There is no end to these articles. They seem especially popular during an election year. It's de rigueur for any presidential candidate, even a diversity, to find Irish roots during a presidential campaign. Why? The Irish-Americans have lost much of their favored position with the American 'news' media, but I suppose it's just a tradition by now.
Now, however, there is this lurid tale of a slaveowner ancestor, and dark hints about 'rape'. Actually I have come to really resent these slurs in articles about the European roots of black Americans; I mean the insinuations that any such mixing had to have involved 'rape.' Why is this taken for granted? To me, absent any real evidence that such a thing happened, it is nothing less than slander to infer that 'rape' was involved. Yet that is always a given with the mainstream media. Rape is always mentioned in these stories. Why don't more of us vocally object to our kin and our ancestors being groundlessly accused of rape?

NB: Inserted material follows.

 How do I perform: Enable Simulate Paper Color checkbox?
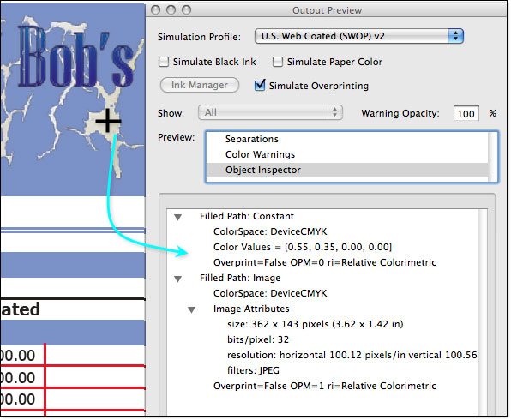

Another ungrounded assumption in most of these stories is that the guilty party was the slaveowner, though it would more likely have been an overseer, or somebody else in a position involving more contact with slaves.
Granted, though, in this instance, it's claimed that DNA testing indicates this man Shields was the progenitor. But generally, as with the Thomas Jefferson slander, it's always taken for granted that the owner is the guilty party. Why? I suppose because he is considered the embodiment of evil in the popular imagination -- which, by the way, is growing more lurid, the more such articles as this are fed to the public. They appeal to people's baser imaginings.
But again, this article (as with anything originating with the New York Times) is pure propaganda. It's part of a long series of such articles in recent years, all of which are meant to reinforce the belief that we are all one big interconnected, mixed family. Race is only a social construct, and everybody is interconnected in America. "I am he, as you are he, and you are me, and we are all together." Or something.